(Collection entries)

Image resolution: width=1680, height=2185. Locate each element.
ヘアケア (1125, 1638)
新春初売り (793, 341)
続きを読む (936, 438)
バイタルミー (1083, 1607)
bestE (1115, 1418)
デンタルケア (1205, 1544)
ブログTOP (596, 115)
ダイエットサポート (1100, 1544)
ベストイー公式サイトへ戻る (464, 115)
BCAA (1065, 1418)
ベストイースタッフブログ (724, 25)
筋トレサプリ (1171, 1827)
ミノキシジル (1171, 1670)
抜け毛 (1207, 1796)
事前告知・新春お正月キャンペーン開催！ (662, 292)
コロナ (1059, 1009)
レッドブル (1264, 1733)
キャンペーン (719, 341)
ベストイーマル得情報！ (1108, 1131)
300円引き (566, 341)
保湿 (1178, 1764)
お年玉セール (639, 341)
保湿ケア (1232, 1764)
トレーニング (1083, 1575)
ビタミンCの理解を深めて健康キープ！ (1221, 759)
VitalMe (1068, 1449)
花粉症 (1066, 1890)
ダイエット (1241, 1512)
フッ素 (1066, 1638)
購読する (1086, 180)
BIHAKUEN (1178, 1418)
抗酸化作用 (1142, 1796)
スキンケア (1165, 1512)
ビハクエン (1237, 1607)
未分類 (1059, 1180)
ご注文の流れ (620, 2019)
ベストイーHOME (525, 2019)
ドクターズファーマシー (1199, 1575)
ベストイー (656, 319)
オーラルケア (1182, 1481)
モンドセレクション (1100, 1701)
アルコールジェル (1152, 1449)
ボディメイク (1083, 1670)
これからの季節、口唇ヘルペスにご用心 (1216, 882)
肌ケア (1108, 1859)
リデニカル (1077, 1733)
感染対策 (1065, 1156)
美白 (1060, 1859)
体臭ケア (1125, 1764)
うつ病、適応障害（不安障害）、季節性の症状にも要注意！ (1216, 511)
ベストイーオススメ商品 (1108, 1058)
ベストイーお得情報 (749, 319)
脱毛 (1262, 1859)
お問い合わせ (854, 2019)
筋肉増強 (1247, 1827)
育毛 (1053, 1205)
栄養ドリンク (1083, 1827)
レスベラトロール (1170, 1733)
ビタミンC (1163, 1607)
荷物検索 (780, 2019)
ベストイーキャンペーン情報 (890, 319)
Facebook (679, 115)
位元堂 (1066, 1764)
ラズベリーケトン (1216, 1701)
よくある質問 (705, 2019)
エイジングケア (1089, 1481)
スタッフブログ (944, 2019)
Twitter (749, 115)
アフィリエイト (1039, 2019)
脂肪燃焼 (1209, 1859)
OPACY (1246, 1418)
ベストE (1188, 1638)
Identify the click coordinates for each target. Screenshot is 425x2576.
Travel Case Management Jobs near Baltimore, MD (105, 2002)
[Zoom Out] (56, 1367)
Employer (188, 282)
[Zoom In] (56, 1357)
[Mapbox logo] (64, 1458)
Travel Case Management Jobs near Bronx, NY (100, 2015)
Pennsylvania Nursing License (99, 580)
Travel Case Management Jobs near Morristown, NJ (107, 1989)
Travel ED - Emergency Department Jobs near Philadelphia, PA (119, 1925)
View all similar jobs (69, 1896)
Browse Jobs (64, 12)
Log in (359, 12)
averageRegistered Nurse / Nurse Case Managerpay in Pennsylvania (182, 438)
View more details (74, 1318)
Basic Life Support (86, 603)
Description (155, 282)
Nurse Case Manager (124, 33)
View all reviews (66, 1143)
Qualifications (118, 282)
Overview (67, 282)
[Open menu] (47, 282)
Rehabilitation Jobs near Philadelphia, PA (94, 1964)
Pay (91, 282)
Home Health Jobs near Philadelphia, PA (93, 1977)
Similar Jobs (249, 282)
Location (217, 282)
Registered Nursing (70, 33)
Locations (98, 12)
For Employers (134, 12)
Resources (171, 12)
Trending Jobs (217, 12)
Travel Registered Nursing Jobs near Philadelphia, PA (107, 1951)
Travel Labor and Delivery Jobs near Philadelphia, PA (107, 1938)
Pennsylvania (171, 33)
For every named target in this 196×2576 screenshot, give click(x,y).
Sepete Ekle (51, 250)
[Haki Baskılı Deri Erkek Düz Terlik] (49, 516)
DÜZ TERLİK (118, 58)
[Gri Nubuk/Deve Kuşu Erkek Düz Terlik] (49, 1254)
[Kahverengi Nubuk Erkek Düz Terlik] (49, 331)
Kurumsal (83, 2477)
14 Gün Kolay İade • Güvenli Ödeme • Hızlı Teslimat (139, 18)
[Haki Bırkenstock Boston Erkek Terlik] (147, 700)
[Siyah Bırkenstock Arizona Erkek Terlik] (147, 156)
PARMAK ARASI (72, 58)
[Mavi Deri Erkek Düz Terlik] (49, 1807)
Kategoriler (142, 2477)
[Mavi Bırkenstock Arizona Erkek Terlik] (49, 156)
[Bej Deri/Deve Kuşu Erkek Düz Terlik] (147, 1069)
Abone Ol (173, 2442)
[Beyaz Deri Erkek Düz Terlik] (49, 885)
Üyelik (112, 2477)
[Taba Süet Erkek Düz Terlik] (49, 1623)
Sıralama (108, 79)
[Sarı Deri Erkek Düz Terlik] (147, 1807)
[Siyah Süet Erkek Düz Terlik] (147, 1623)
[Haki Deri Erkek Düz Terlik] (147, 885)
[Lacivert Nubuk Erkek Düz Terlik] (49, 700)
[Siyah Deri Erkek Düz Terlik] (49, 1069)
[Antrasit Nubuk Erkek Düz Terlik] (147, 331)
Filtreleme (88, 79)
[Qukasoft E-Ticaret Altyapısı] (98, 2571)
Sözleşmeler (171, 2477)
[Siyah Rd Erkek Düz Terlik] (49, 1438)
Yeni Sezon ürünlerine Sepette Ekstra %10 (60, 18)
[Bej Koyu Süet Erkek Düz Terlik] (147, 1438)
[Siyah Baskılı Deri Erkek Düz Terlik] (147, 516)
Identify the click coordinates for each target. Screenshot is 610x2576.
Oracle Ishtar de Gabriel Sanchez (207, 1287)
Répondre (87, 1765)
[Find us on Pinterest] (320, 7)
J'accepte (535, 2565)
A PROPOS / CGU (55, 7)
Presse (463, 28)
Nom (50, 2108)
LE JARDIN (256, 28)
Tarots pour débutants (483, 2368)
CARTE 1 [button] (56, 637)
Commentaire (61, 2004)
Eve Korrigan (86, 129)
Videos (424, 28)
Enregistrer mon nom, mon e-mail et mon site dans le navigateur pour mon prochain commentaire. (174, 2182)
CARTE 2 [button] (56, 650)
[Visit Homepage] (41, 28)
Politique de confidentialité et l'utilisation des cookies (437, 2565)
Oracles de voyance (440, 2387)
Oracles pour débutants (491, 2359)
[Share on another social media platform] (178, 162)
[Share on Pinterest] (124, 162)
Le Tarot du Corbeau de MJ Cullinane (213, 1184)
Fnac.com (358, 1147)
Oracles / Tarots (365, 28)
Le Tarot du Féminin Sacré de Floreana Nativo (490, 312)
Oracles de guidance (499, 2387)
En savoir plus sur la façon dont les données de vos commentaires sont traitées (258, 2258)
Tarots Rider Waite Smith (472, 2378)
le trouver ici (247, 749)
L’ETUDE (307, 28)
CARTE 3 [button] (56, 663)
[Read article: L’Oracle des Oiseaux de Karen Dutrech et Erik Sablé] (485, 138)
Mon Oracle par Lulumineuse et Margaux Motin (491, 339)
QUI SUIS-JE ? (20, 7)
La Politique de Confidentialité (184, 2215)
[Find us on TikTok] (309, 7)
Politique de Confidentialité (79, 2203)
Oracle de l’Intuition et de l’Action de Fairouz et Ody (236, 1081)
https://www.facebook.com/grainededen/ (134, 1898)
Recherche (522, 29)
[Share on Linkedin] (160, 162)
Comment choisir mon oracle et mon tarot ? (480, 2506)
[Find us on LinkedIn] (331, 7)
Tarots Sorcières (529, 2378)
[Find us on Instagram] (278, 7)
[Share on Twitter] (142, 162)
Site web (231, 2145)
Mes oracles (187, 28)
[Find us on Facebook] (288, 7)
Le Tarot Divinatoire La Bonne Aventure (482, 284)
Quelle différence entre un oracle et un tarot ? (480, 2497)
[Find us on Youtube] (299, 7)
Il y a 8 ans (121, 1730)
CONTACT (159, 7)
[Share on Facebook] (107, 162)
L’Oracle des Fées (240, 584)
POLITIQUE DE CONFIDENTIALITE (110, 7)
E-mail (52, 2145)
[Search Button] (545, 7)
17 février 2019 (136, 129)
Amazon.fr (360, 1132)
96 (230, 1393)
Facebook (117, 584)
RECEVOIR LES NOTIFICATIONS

What you are asked to do: Which lines above run from the one containing "Eve Korrigan (86, 129)" down to the one containing "[Visit Homepage] (41, 28)"? Repeat exactly those, both ends included, and nothing else.

Answer section:
Eve Korrigan (86, 129)
Videos (424, 28)
Enregistrer mon nom, mon e-mail et mon site dans le navigateur pour mon prochain commentaire. (174, 2182)
CARTE 2 [button] (56, 650)
[Visit Homepage] (41, 28)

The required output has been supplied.